▸ **Work to do**:
Output every line of the listing below as a JSON list of strings, one string per line, leaving out blank lines and the pictures.

▸ **Material for this task**:
-- begin --

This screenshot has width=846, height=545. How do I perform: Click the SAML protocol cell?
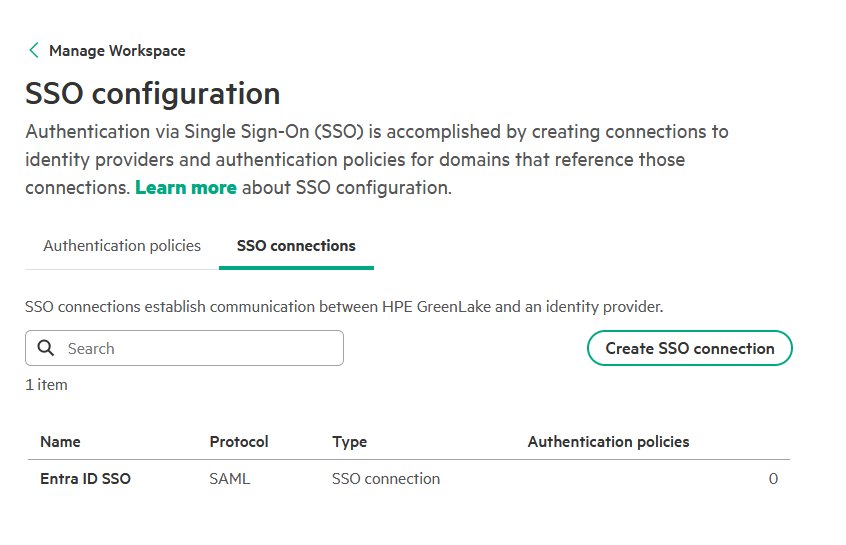tap(230, 479)
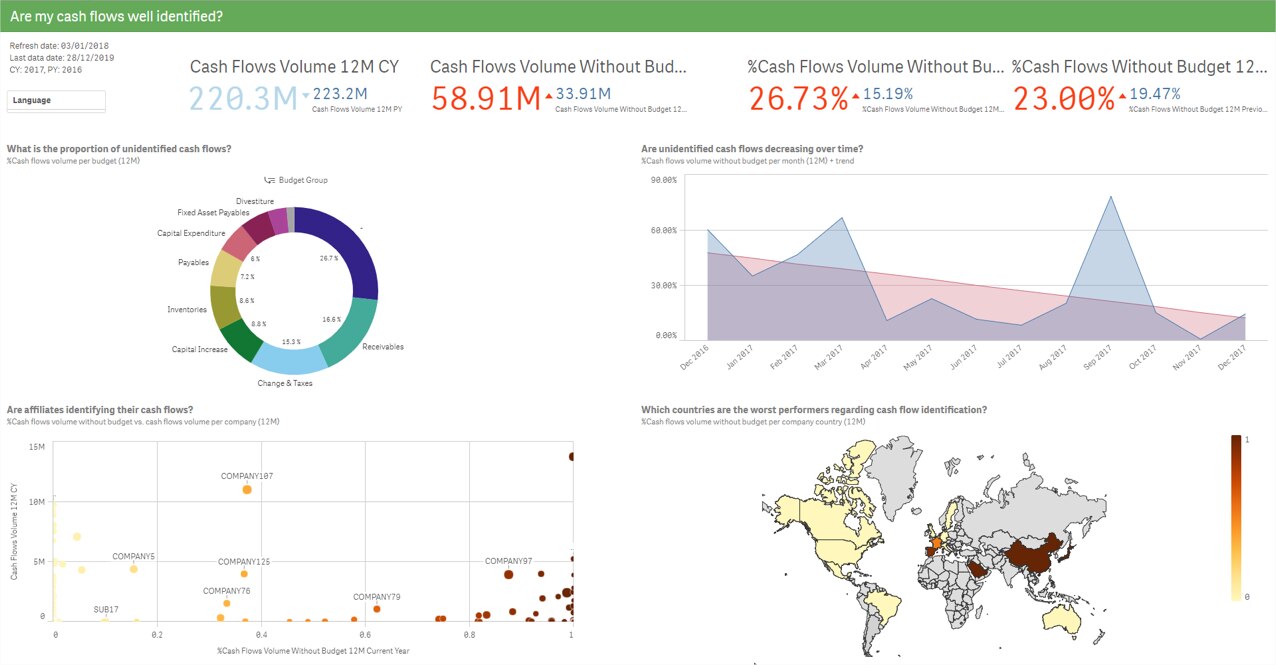Open the Language filter pane
The width and height of the screenshot is (1276, 665).
point(56,101)
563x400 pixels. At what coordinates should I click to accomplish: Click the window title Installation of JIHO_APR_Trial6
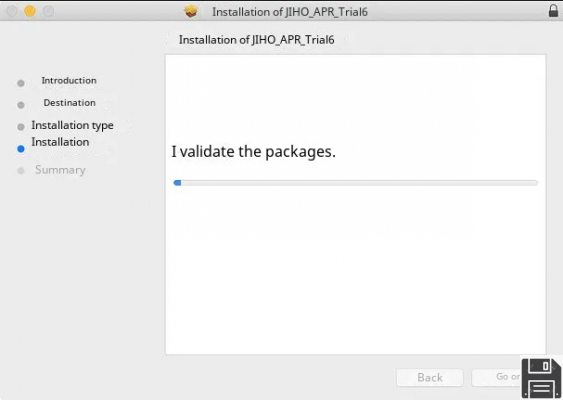click(290, 12)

-- end --

▸ **Response to the task**:
[
  "This screenshot has width=846, height=545. How do I perform: Click the SAML protocol cell?",
  "tap(230, 479)",
  "Open the Language filter pane",
  "The width and height of the screenshot is (1276, 665).",
  "point(56,101)",
  "563x400 pixels. At what coordinates should I click to accomplish: Click the window title Installation of JIHO_APR_Trial6",
  "click(290, 12)"
]